Get Lively with GeriJoy and SmartBells
By Guest Commentary
Updated Fri August 23, 2013
Editor's note: Below is a report from the 10th Annual Silicon Valley Boomer Venture Summit to help providers think outside the box of traditional home medical equipment.
The 10th Annual Silicon Valley Boomer Venture Summit was a two-day conference at Santa Clara University in Silicon Valley on June 25-26 put on by Mary Furlong, Ed. D., a leading authority on baby boomers (author of “Turning Silver into Gold”), a serial entrepreneur, and a professor in the Graduate School of Business. The conference brings together venture capitalists and other investors with entrepreneurs, promoting cutting edge services and products for the aging baby boomer.
Trends
“Aging in place” was a common buzzword. Internet or smartphone-based devices/services, along with sophisticated home monitoring equipment, seemed to be everywhere. Besides the numerous investors and venture capitalists, there were representatives from Google, Yahoo, Macromedia, Comcast Ventures, United Healthcare, AARP, Kaiser Permanente and Blue Cross/Blue Shield looking for investment opportunities and potential acquisitions. There was not much new in the way of respiratory products or traditional home medical equipment.
New products/services
Jobscout - An interactive website to help teach Internet job-finding skills to baby boomers who are working longer.
Caring.com - A national directory of more than 75,000 homecare facilities and services, including assisted living, day care, home health agencies, memory care and hospices with user ratings. It's like Zagat ratings for home care.
Eldercare resources - A gentleman I spoke with had purchased the rights for this Internet listing service for northern California, which will also include listings of local DME companies for a monthly fee.
Carevium - Software to help with patient referral and care management with mobile apps for senior living centers, home nursing agencies and families.

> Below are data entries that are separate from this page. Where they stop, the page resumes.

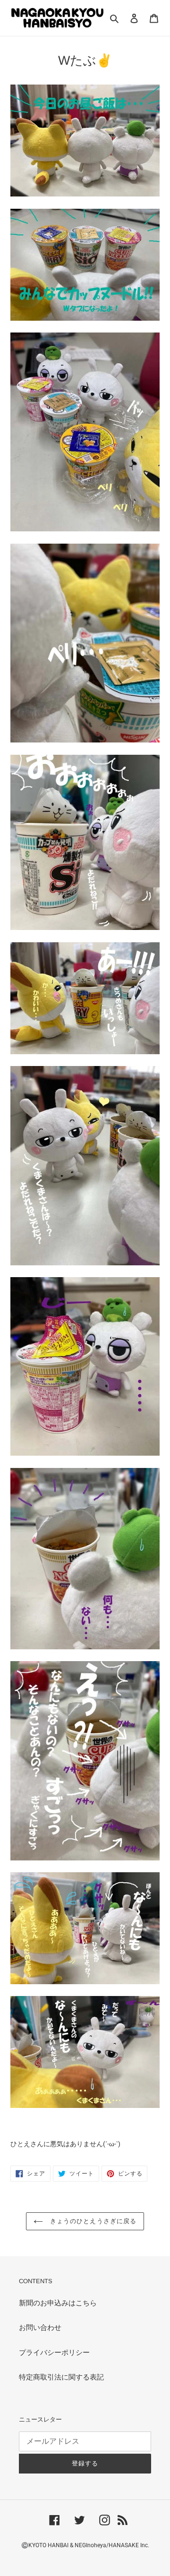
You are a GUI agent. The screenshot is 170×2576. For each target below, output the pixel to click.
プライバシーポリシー (54, 2352)
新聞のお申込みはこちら (58, 2303)
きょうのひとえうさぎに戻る (92, 2221)
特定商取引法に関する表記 (61, 2377)
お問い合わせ (40, 2327)
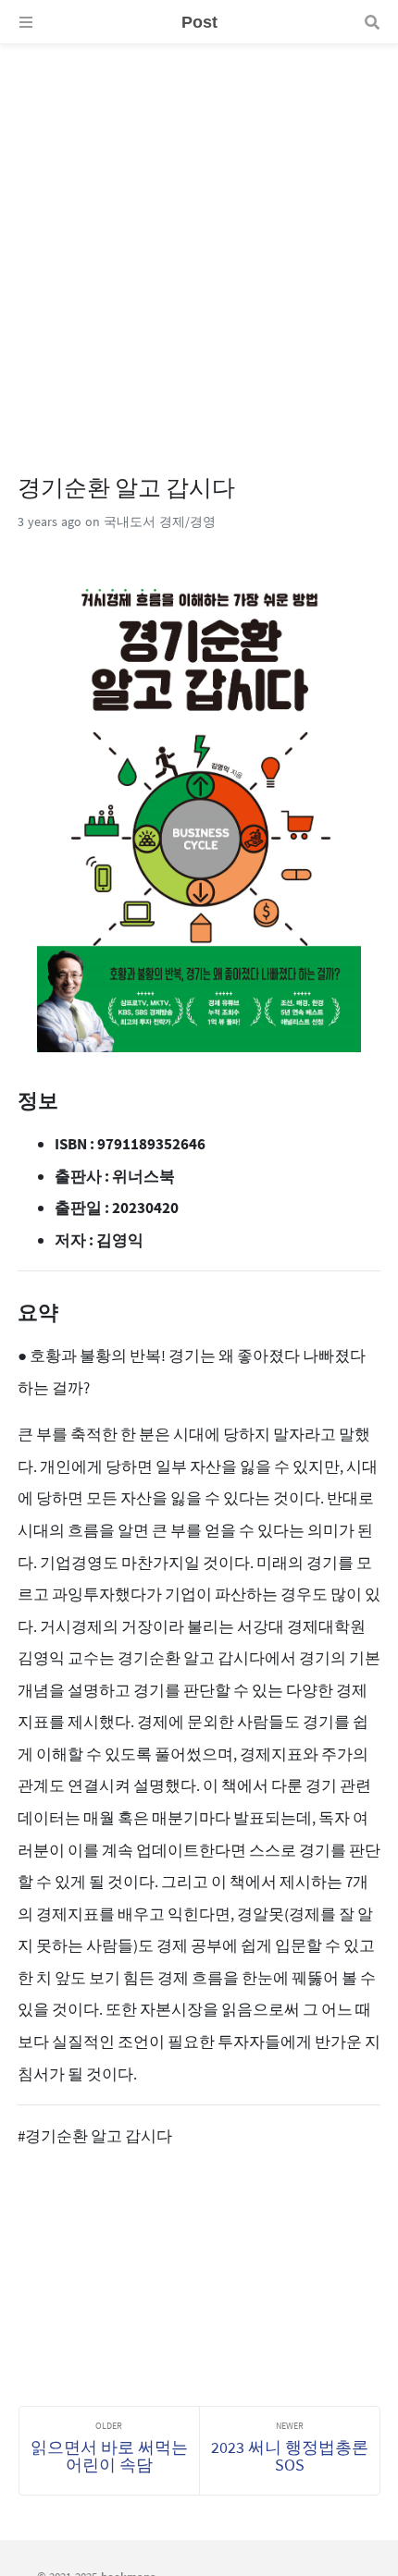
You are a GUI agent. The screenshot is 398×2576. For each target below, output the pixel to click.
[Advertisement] (199, 243)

Kickstart Walking Systems - A wearable medical device that helps stroke survivors and people with other neurological conditions regain the ability to walk.

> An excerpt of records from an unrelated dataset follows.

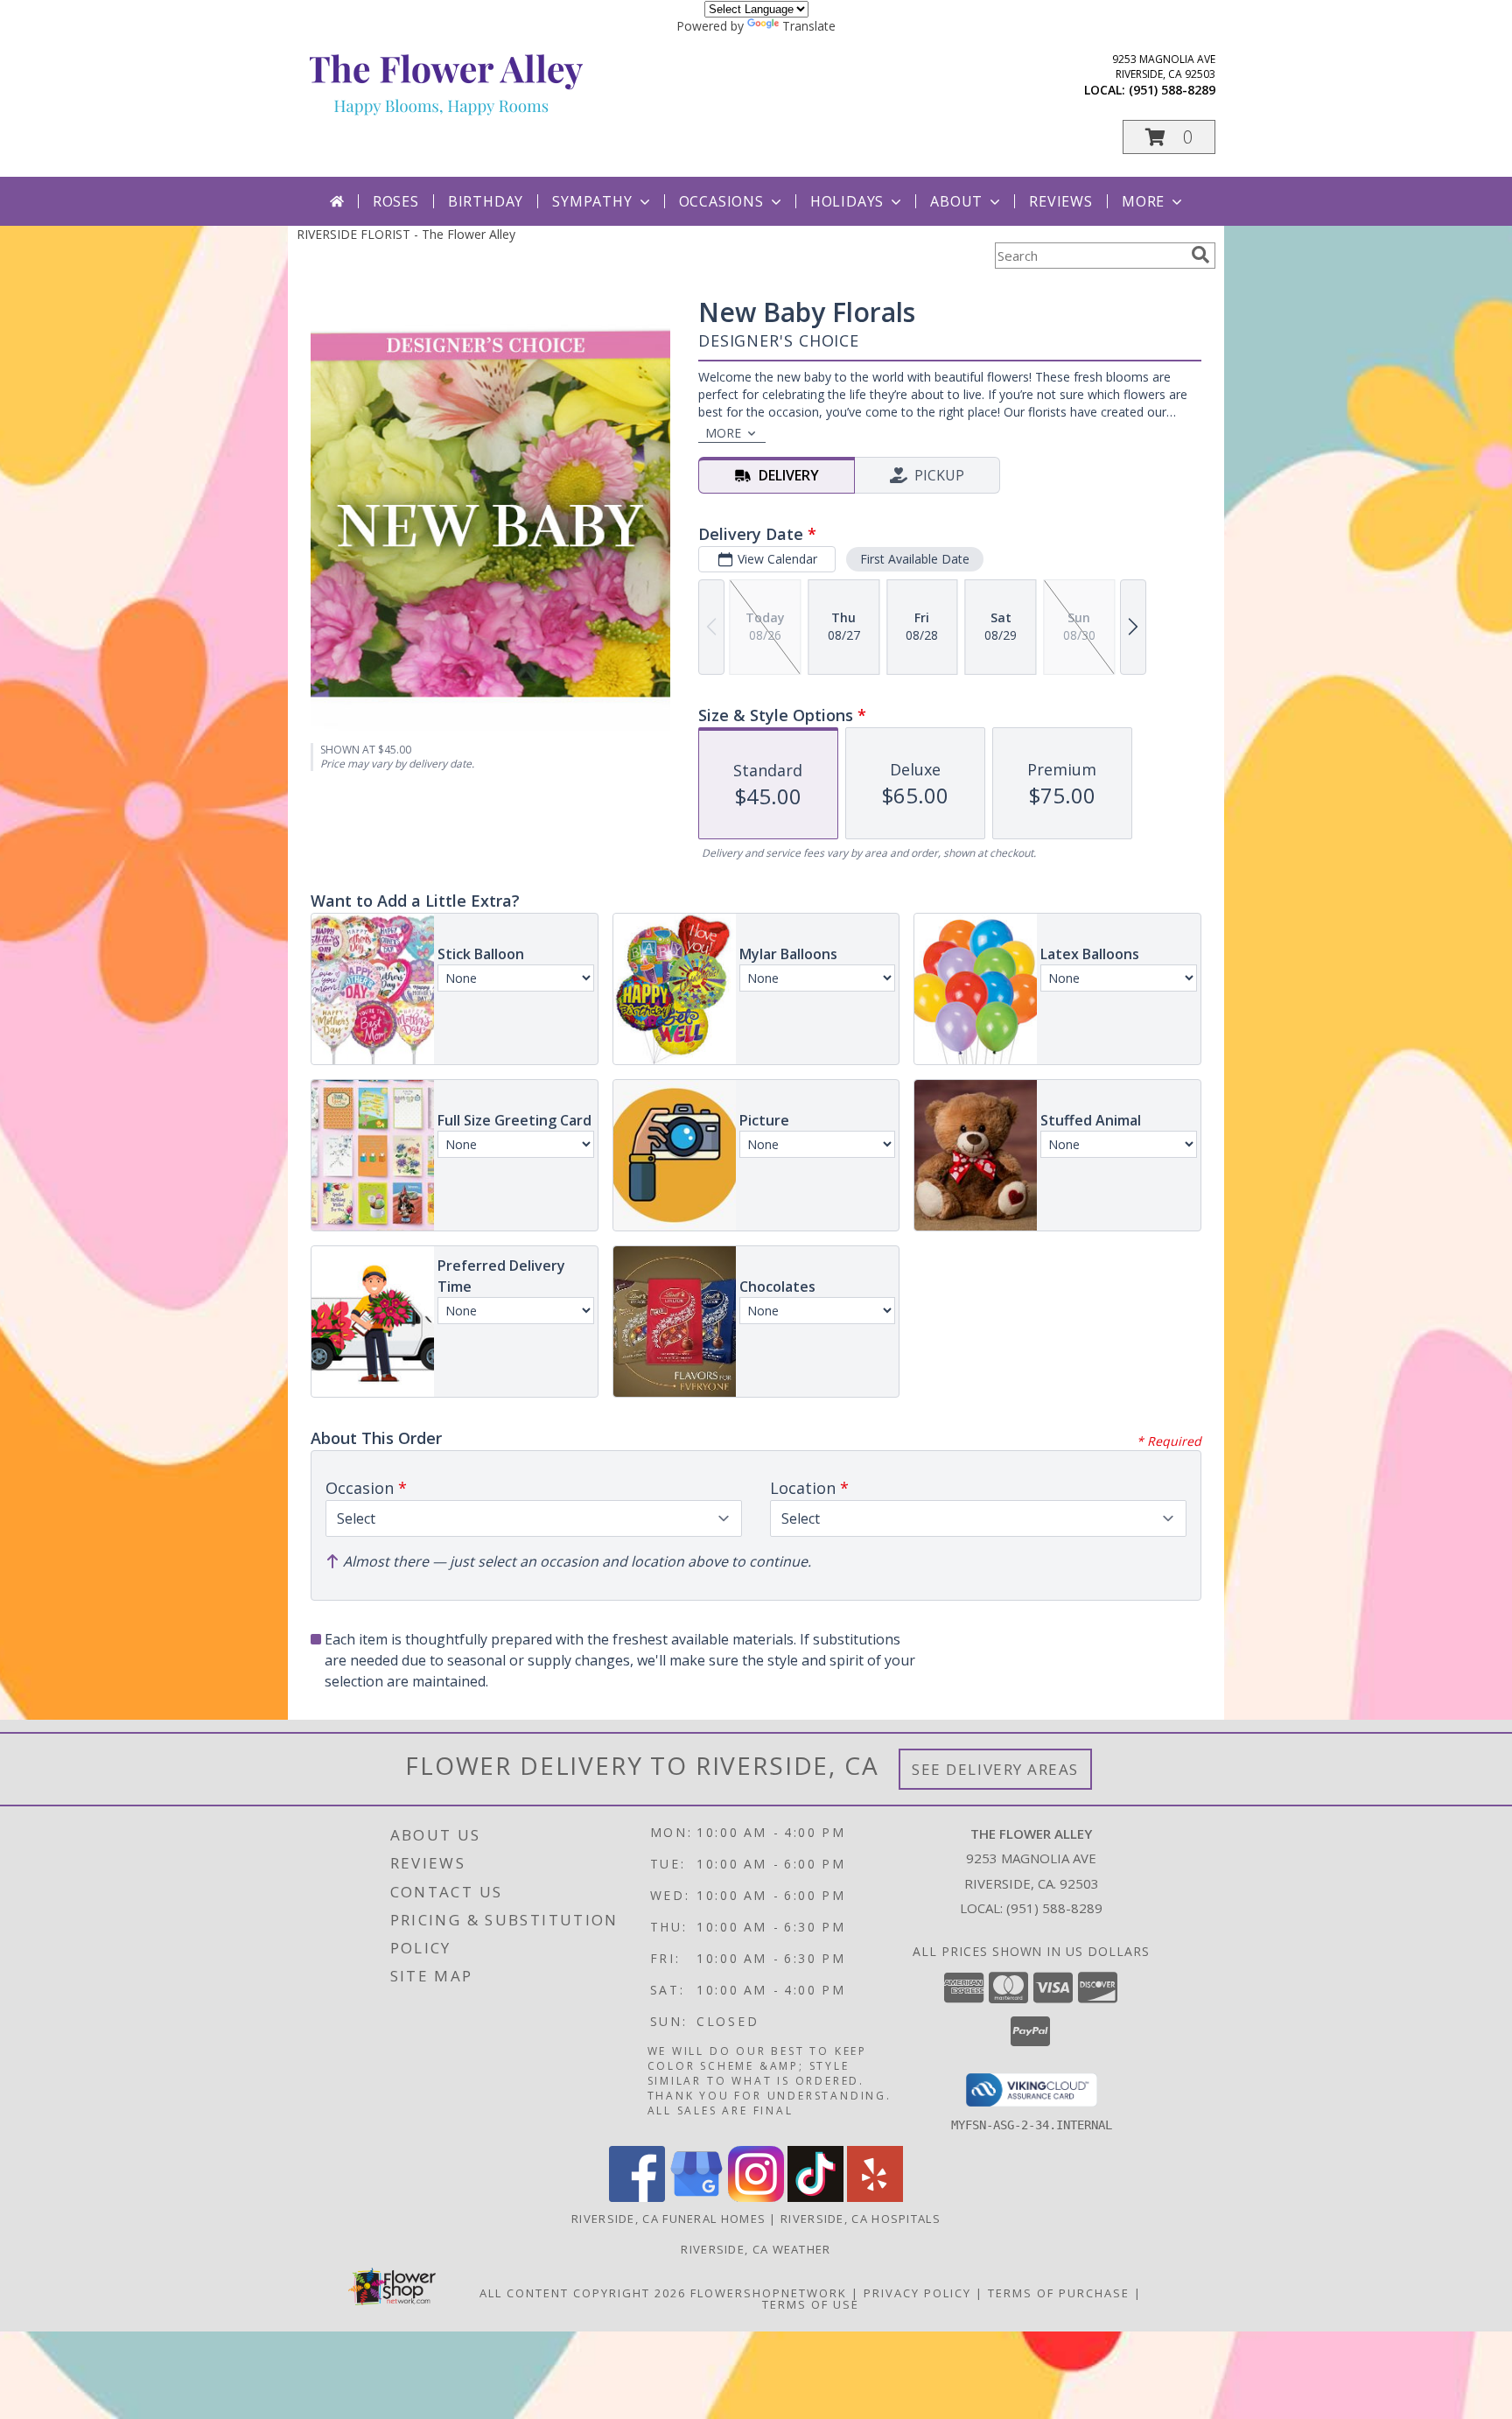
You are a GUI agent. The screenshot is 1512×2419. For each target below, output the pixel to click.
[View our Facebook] (637, 2197)
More (1143, 201)
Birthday (485, 201)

Silver Ride - A transportation, accompaniment and courier service for seniors.
GeriJoy - A virtual, interactive pet on a handheld computer to help combat loneliness and depression. It responds when you pet it and has conversations with you, all of which is monitored by the company staff.
GrandCare Systems - A computer-based home monitoring system with a touch-screen device to monitor blood pressure, activity and medications. It also allows for social networking on Facebook, Twitter and other sites.

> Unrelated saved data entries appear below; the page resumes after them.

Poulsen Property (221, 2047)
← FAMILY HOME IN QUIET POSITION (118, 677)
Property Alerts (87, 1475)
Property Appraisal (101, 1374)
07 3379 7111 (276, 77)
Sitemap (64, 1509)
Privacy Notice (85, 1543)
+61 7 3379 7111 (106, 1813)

Lively - A service using devices with passive motion sensors placed around the house to monitor a senior's routines like activity, meals and taking medication. It includes a newsletter every two weeks with photos and short messages from their family.
SmartBells - A hand-held, ring-shaped exercise device said to be the opposite of a dumbell to help with stretching and movement. It includes a holder for a smartphone to access a video app that guides you through exercise routines.
In the works
Some products and services not yet on the market but looking for financing (a $10,000 prize was offered for the best business plan with 5-minute presentations to a panel of venture capitalists):
OpenPlacement - An Internet-based tool to assist discharge planners, professionals and family members in dealing with care transition by matching facility openings, services, cost and user ratings with prospective patients. No longer will discharge planners have to give the family a list of local facilities for them to research and select with a day or two notice.
Q-Medic - A wristband smart PERS (personal emergency response system) device with a gyroscope, an altimeter and air pressure sensor that can monitor physical activity, sleep and falls 24 hours a day. It has a one year battery life. The PERS units available now with a push button have a high failure rate since seniors either don't wear them because of their short battery life or they don't push them when they fall because they don't want anyone to know. The largest company in the field has a device that automatically alerts for falls but has a high rate of false positives.
Chemopatch - A new design for a low-cost patch for subcutaneous infusion (under not through the skin) of cancer chemotherapy drugs.
Emergency Link - A smartcard that allows you to store medical information and includes an emergency response service.
Resido Medical - A device worn on the wrist to help the millions of Medicare patients reduce essential tremors, different from Parkinson's Disease, without drugs or brain surgery. Drug therapy has only about a 50% success rate due to low effectiveness and side effects. Many patients are resistant to awake-brain surgery. This company won the $10,000 prize.